Actions to take:
a – Answer these questions using the forum discussion about Council rules:
(i) What did Gandalf gain from his failure to persuade Theoden after escaping Isengard?
(ii) In the reply about Strider meeting the hobbits in Bree, who is described as even less trusting than Frodo?
(iii) According to the reply, what would a normal success have been in the meeting with Galadriel and Celeborn?
b – In the forum discussion about Council rules, why does the final poster prefer to let players talk and call for rolls only when needed?
c – Extend the forum discussion about Council rules, picking up where it stops.

Document:
Re: Councils too simple?

Fri 30 Jul 2021, 19:07

I actually can't quite tell which side you are arguing (and maybe neither). But I'll add that if one define's everything as binary, then that's the lens through which they will look at it. ("When all you have is a hammer...")

1. Council of Elrond: I can't use this. The author has the rest of the story hinging on this one. If Elrond had not rolled nine Gandalfs to get this Outrageous decision through, this forum wouldn't exist.

That's true if you see the outcome as binary. But were there other possible outcomes that would have resulted in the story evolving in other ways?

2. Strider meeting the hobbits in Bree: His aim was to be their guide. Aragorn had a Success. 'Could this have 'gone wrong?' Could Aragorn have had a partial Success?

He did get a partial success: Frodo agreed to go with him, but wasn't 100% trusting. Sam even more so.

3. The Fellowship meet Galadriel & Celeborn: In this they wanted (needed) shelter. They got that. Yet they also had three major extras (a) their individual gifts (Really Useful Items!) (b) the advice of the elf lords, Celeborn and Galadriel - including the Mirror for Frodo & Sam and (c) the collective gifts of the boats and Lorien Cloaks.

Yes, that was extra successes. A normal success would have just been grudging shelter in a flet on the outskirts of Lorien.

4. Gandalf meets Theoden after escaping Isengard: A Failure as Gandalf did not persuade Theoden of his danger. But with this Failure, Gandalf had an excuse to take Shadowfax.

Partial success right there.

5. Gandalf returns to Edoras: A Success, because a defence against Saruman was raised. But More than a Success, because Theoden himself went to war. Gandalf could not have been expecting (or ASKING FOR) such a strong result.

Agreed.

6. Meeting with Saruman after Helm's Deep: A Failure. Saruman did not turn back to the path of Wisdom. His Lore and Skill was denied to the Powers of Light, and Isengard, though nullified, was of no use to Rohan or Gondor. Yet, not a total failure. His staff was broken, and a palantir was recovered.

I see that as a total failure, and hostilities commenced.

For the ones that may well be Councils - would RAW realise their narratives? Does the framing of the Council Rules suggest and encourage such narratives strongly enough that new players and a new LM would produce interactions like this? Is so, then the rules are explicit enough. If not then they may be too simple.

In my opinion, no.
 
MDuckworth83
Posts: 73
Joined: Tue 06 Jul 2021, 03:32

Re: Councils too simple?

Fri 30 Jul 2021, 19:30

To be honest, I'never never liked the intent to rule the narrative of social interaction as Council rules do. I didn't like it on 1ed. and I don't even give the chance to read them now on this aplha 2ed.
I just let the players do the talk, create narrative strategy and then call for rolls when needed, just it, I think rolls always get in the way of the narrative, specially on social interaction as intended by the Council rules.
I hate to face a situation where the player doesn't have anything to bargain, or the roleplay is so bad, but your roll is so good that the NPC is forced to give you what you're claiming for just because the rule say so.

Dataset excerpt:
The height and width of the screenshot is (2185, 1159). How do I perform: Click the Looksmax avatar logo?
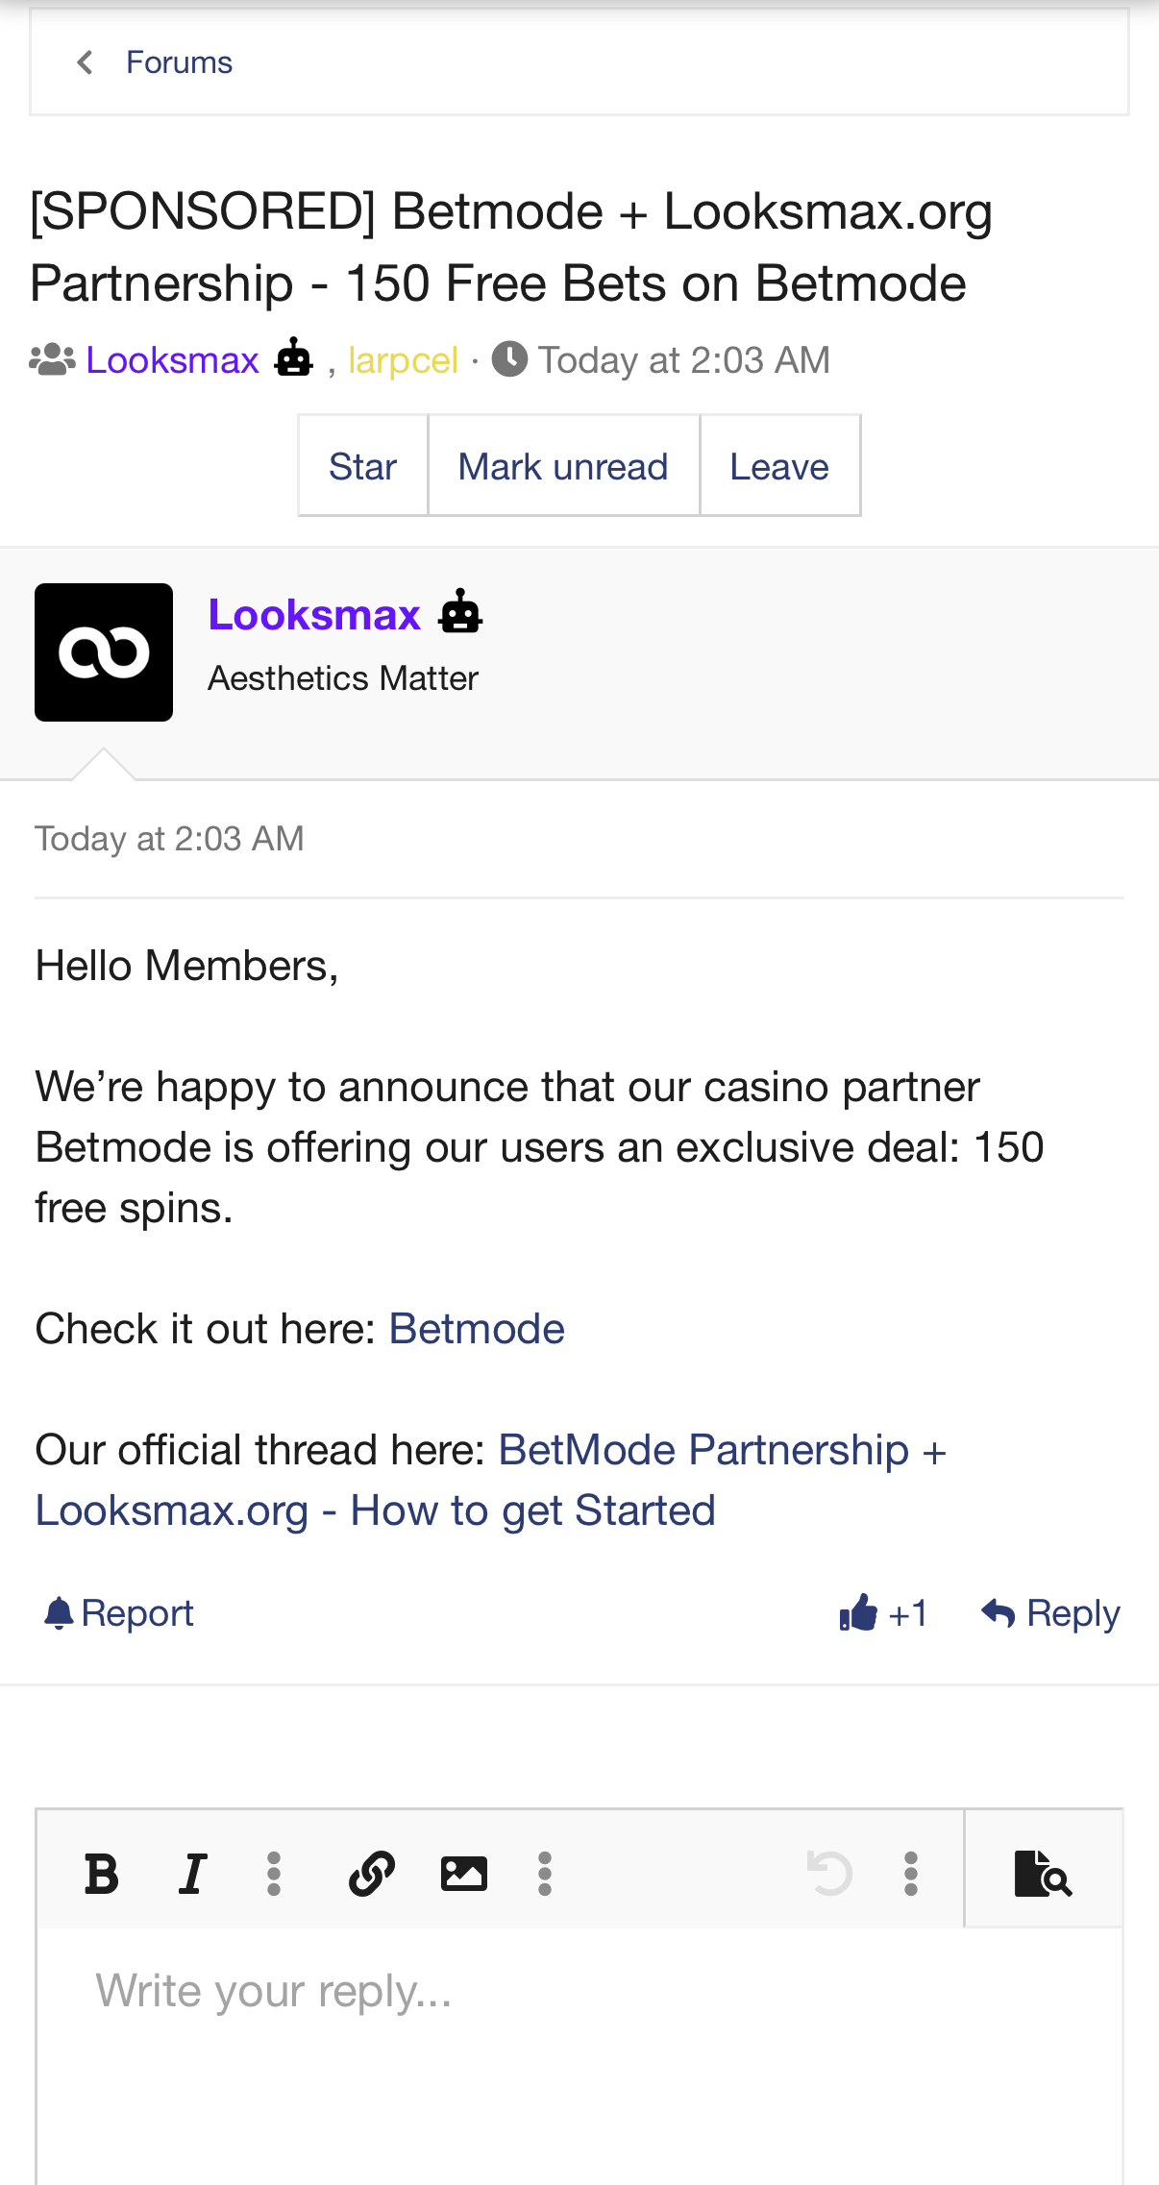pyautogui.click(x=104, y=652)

The answers:
a –
(i) An excuse to take Shadowfax.
(ii) Sam.
(iii) Grudging shelter in a flet on the outskirts of Lorien.

b – The poster thinks rolls get in the way of the narrative, especially in social interaction as the Council rules intend it. The poster also hates the situation where a player has nothing to bargain with, or roleplays badly, but rolls so well that the rules force the NPC to grant what the player is claiming.

c –
I'm of the opposite mind. I don't like in character roleplay, because it always feels to me like low budget 80s Fantasy B film tier acting (at best) and can't stand the dumb voices and accents. I let me characters do it if they want, but I always narrate everything third person. (i.e. "The king furrows his brow, and responds with a tone of authority why he does not see your terms as acceptable"). Also, what if somebody really bad at voice acting and roleplay wants to play a persuasive, silver tongued character?

I tend to think it kind of has to be all or nothing. Either design an RPG that is all based on the player's roleplay and doesn't include mechanical social skills, or include mechanical social skills and give them an objective, mechanical framework to be meaningful in. I've always hated the way D&D handwaves this and D&D isn't even really a true roleplaying game.
 
MDuckworth83
Posts: 73
Joined: Tue 06 Jul 2021, 03:32

Re: Councils too simple?

Fri 30 Jul 2021, 19:31

To be honest, I'never never liked the intent to rule the narrative of social interaction as Council rules do. I didn't like it on 1ed. and I don't even give the chance to read them now on this aplha 2ed.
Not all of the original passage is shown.